As global brands deepen and promote collaborations with Indian creators, their language tells another story. India is useful as a source, but irrelevant as a consumer
This is not classic colonialism. That was about territorial control and erasure of the original maker and market. But an aesthetic colonialism without borders, or a new colonialism that touts collaboration but finds ways to disregard original practice and honour it by language—could be a way to interpret what Prada has flung at us. A slipper.
The “Made in India” Prada Kolhapuri, released yesterday into an already bristling conversation on cultural appropriation, reveals something about design and technical finesse (Prada’s and of the Kolhapuri chappal artisans). But more about the poor choice of promotional language. Clearly, it is not an error of omission by one of the world’s most valued luxury brands.
It also reveals that Western fashion houses may love our “inspirational products” but do not yet treat India as a viable consumer market with agency. These chappals are crafted, we are told, by artisans associated with the government-backed leather industry bodies of Karnataka and Maharashtra: LIDCOM and LIDKAR. Manufactured in India and developed through a Prada-funded skills initiative, they arrive as “inspired by” the Kolhapuri chappal.
The semantic choice itself is a contradiction. If this is a collaboration involving the National Institute of Fashion Technology (NIFT) and Karnataka Institute of Fashion & Leather Technology (KILT), if the production is rooted in Indian legacy, what exactly is being “inspired”? Could it also be called “How to be inspired by what you have always been doing but move ownership to arm’s length”?
From bandhani skirts to jhumkas by brands like Ralph Lauren—Indian design vocabulary is being mined, translated, and elevated for reasons that are completely mixed up. Perhaps, this is not just misrepresentation, but the luxury world’s worst kept secret.


With the safe assumption that Indian consumers will not be the primary buyers of these products—Kolhapuris relabelled by Prada or Ralph Lauren’s Janpath jhumkas made in New York—the Indian buyer is being ticked off as irrelevant and as a consumer market, India remains peripheral.
What the Data Says
Data supports this argument, but with a twist. According to India Brand Equity, India’s $12 billion luxury market is among the fastest growing in the world, expanding at a 10 per cent rate annually. In the last edition of the State of Fashion report by McKinsey with Business of Fashion, 67 per cent fashion executives identified India as a key growth opportunity in the coming seasons. This comes on the back of the Luxury in Transition report by Bain & Co noting that the global luxury customer base contracted by 50 million consumers between 2022 and 2024.
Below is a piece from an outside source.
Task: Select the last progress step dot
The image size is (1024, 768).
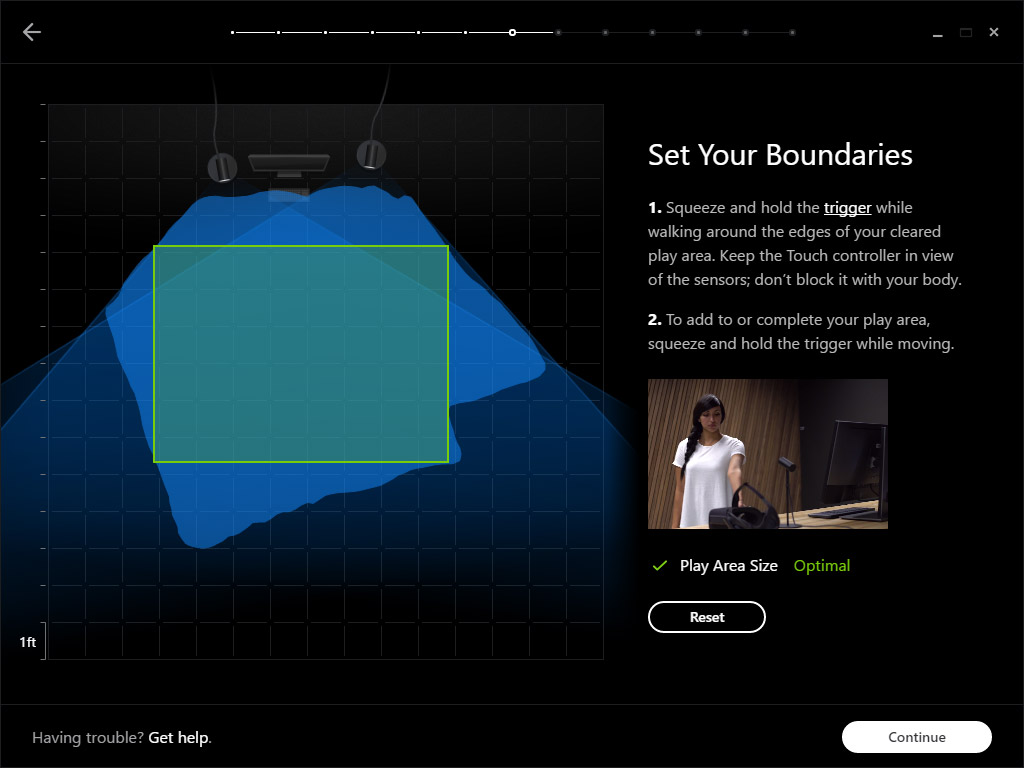Action: click(792, 32)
It is no secret that the launch of stores by global fashion, beauty and accessory brands in India is on a surge. It matches the dynamism with which Indian luxury and fashion is growing in its home base, with more stores, more channels to show and sell. So, what’s the tweak?
The fact is, India is a growing market but as of now it contributes only a small fraction to the global revenue of luxury brands. According to the Business of Fashion study, the high-net-worth individuals (HNIs) in India are growing but limited, and they primarily shop for luxury in Dubai, London and Singapore. India is well positioned but not yet entrenched. It is a future market, not the present core of the world’s luxury business, which is worth €1.4 trillion.
This is where a deep gash runs. Western luxury brands seem to know this and use it strategically in industry behaviour and hierarchy, both in optics and language. They may open more stores or layer their online sale channels in India, but it is in preparation for a projected future. That’s the bottom line—rising number of HNIs, Tier-2 and Tier-3 expansion, but no real big business.

The Optics of Cultural Capital
Strategically, luxury brands would rather use our cultural capital. The world applauds our film stars and celebs, and gawks at Indian couture at the Met Gala and other most-watched events—even spectators and content creators make memes of desi fashion at Coachella. India is in the news, alright. But in terms of global influence (business, not “inspiration”), the country finds itself at a new crossroads. Here is a split worth recording. The Rising Indian Aesthetic versus Irrelevant Indian Consumer. Culturally spectacular, but operationally not in the centre.
And, while Indian designers are travelling everywhere—from Harrods to Bergdorf Goodman, from Paris Couture Week to the Oscars—and Indian design is travelling with them from The White Lotus to Beef, the Indian market power is not travelling as much. This is a time of reckoning as India’s visibility is not real validation. And “inspiration” doesn’t mean power in the luxury markets of the world. The question is not whether Prada was inspired, but why it chose that word over collaboration.